> [Task requirements] Starting at the line that contains "Image resolution: width=454", restate every line word for word through the end of the entries.

- - -

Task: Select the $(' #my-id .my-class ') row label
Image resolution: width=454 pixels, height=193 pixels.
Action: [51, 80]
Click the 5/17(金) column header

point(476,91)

- - -

> [Answer section]
Image resolution: width=454 pixels, height=193 pixels.
Action: [51, 80]
Click the 5/17(金) column header

point(476,91)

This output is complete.